Saturday morning workout and then 30 day challenge group session. This gym has become a second home and a second family. So supportive and encouraging. It’s a place to surround yourself with your biggest cheer leaders and the best role models. I’m grateful to be a part of the Hybrid Training family.
When asked what is holding me back or what has held me back from reaching my full potential.. this is my response
Well there’s always the obvious one. My health. Living with chronic illness is hard and sometimes the best I can do is get up each day. Other days are much better. It’s up and down. It’s expensive. But I think that this is not my true ‘what’. My true what was my self esteem and self worth. It took me a very, very long time working on this. I did a lot of work with my team of doctors and health care professionals to get me where I am. Where I can look at myself in the mirror and know that I am worth the effort, know that I deserve to be happy, to be healthy, and that I am worth loving. This issue perhaps stems from my illnesses – I have had to rely so much on others when I go through really sick times which made me feel like I was burdening my family (though they’d never say that). But it left me feeling like I couldn’t spend time or money on myself because I owed everyone who helped me and cared for me. My time and resources should go to them. But really, those who care for me worry more when I don’t care for myself. Using my time and money to help my health and wellbeing is not being selfish. When I am feeling well I can better help those around me. Focussing on my health has bought joy to my heart but it’s also helped my friends who worry about me too.

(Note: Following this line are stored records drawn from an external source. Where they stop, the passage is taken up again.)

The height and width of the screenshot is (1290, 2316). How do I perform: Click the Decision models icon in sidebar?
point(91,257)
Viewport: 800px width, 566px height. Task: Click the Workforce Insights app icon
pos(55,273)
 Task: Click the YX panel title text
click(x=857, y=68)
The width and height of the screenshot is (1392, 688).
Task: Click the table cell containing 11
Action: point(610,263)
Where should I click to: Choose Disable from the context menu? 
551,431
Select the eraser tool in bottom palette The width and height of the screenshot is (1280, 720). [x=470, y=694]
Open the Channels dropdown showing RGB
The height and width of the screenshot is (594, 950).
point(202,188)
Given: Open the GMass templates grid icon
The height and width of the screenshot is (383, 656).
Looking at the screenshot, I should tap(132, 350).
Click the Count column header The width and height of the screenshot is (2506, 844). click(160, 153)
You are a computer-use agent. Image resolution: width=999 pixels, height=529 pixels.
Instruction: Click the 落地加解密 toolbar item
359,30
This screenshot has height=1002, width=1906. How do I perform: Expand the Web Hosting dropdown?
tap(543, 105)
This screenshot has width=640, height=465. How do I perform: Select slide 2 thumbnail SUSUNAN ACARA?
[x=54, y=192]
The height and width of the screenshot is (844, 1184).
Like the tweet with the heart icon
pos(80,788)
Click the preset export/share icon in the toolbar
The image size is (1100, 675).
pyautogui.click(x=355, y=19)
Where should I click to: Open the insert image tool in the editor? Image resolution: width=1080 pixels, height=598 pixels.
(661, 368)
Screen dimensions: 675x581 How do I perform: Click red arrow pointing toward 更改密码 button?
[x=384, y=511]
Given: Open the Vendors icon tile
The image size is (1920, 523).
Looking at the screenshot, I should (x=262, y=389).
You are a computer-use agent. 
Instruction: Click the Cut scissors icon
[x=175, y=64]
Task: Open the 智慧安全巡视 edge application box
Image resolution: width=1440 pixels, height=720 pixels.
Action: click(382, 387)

So tomorrow starts my 30 day challenge with my gym (where I do crossfit). We had to give a reason why we are starting the challenge and this is mine.
I have severe allergies and have immunodeficiency. I have had very poor health and have been on steroids which have caused weight gain and physical discomfort.I have been working really hard with my nutritionist to lose weight but I face almost daily challenges with my illnesses. I frequently end up in hospital… tonsillitis for your average person is very uncomfortable and can mean that you’re unwell for a week.. I spend time in hospital and then am dosed up on steroids for weeks and sometimes months. Every infection usually leads to some other infection and some other mishap. This is a part of my life that I have little control over. I’ve joined up to help combat the feelings associated with chronic illness. It would be so easy to say that ‘it’s too hard’, or blame the steroids for my weight issues, or just give up. But that’s not in my nature. I want to stay motivated and interested and inspired. I want to shed the extra weight that I’m carrying so that my immune system has the best possible chance this winter. It might take me longer to drop the weight due to my obstacles but I know with the added support of this community I’ll have a secret weapon against the ‘it’s too hard’ thoughts.